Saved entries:
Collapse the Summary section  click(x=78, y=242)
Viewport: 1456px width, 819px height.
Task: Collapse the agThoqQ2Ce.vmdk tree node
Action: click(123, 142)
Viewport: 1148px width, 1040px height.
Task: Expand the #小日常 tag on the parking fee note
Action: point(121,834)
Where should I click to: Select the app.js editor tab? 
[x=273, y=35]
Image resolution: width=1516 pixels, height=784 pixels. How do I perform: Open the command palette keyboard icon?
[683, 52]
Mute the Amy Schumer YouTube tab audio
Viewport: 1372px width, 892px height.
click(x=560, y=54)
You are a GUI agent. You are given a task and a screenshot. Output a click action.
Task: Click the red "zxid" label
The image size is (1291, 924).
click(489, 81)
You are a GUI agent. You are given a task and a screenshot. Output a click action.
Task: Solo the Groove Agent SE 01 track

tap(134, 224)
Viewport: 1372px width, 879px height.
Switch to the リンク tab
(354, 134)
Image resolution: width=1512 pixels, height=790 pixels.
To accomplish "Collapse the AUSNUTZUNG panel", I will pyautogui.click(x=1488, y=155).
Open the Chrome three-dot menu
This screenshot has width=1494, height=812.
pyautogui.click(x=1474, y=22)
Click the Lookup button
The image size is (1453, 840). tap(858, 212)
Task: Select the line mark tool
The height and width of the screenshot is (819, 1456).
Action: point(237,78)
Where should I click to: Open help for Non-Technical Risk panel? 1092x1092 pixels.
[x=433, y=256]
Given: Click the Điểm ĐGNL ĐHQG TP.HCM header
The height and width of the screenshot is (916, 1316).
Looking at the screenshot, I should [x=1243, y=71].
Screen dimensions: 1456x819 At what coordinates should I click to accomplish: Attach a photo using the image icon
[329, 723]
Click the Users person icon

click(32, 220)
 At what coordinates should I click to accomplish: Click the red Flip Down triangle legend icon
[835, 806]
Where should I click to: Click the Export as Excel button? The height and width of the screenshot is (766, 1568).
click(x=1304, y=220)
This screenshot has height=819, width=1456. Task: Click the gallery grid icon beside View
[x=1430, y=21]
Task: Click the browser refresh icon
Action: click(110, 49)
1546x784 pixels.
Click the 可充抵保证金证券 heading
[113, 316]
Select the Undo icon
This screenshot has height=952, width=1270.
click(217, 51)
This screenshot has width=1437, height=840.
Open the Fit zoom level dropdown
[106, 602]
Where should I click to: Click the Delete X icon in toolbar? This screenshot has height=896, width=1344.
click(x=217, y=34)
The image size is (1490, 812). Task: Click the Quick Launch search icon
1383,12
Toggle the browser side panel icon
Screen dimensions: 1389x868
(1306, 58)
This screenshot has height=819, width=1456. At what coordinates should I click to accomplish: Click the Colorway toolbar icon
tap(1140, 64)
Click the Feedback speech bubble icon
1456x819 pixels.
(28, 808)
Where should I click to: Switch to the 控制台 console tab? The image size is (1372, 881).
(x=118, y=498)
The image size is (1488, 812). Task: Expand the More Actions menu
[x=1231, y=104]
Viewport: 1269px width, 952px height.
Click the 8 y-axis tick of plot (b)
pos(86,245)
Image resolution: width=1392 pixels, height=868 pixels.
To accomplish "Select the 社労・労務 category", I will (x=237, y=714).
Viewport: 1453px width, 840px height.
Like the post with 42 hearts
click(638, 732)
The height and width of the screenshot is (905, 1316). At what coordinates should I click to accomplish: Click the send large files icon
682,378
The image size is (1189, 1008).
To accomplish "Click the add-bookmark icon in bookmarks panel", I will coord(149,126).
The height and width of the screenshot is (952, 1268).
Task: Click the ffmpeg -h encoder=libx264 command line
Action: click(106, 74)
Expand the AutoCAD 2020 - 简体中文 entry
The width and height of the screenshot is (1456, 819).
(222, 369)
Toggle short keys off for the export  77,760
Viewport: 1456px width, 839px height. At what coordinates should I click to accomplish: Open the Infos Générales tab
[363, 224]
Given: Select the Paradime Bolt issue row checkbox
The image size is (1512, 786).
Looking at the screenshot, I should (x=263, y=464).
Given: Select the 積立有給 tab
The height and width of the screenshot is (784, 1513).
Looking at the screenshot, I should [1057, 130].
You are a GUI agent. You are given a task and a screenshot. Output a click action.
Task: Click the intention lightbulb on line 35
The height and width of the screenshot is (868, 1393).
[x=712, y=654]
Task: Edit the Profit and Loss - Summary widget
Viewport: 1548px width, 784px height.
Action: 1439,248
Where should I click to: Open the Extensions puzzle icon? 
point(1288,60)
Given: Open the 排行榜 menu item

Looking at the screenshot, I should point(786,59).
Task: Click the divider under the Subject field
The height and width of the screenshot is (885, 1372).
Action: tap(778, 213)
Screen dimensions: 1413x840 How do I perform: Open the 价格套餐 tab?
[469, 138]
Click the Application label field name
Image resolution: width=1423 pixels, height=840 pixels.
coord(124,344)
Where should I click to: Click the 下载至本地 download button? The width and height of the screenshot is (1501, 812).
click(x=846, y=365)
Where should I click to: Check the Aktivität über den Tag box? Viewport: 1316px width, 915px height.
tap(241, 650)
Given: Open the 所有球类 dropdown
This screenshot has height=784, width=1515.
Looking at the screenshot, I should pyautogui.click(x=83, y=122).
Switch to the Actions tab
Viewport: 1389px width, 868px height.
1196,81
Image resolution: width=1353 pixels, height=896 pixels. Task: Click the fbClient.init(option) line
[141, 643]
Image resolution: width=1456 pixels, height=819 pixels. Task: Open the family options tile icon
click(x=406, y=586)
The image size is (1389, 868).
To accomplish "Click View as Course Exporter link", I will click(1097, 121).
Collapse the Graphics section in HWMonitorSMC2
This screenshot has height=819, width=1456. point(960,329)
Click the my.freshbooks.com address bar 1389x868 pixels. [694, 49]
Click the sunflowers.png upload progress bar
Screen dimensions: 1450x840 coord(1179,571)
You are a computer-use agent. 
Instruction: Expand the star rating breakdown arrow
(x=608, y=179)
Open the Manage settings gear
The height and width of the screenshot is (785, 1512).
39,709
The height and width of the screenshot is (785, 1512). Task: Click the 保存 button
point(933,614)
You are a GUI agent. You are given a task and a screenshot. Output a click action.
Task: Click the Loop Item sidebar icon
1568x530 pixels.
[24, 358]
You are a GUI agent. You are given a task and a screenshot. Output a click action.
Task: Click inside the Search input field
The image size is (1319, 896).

Activity:
Send back an exact copy of only the lines from the line with "Where should I click to: Check" up to and including the line with "The image size is (1389, 868)." in the data above.

Response:
Where should I click to: Check the Aktivität über den Tag box? Viewport: 1316px width, 915px height.
tap(241, 650)
Given: Open the 所有球类 dropdown
This screenshot has height=784, width=1515.
Looking at the screenshot, I should pyautogui.click(x=83, y=122).
Switch to the Actions tab
Viewport: 1389px width, 868px height.
1196,81
Image resolution: width=1353 pixels, height=896 pixels. Task: Click the fbClient.init(option) line
[141, 643]
Image resolution: width=1456 pixels, height=819 pixels. Task: Open the family options tile icon
click(x=406, y=586)
The image size is (1389, 868).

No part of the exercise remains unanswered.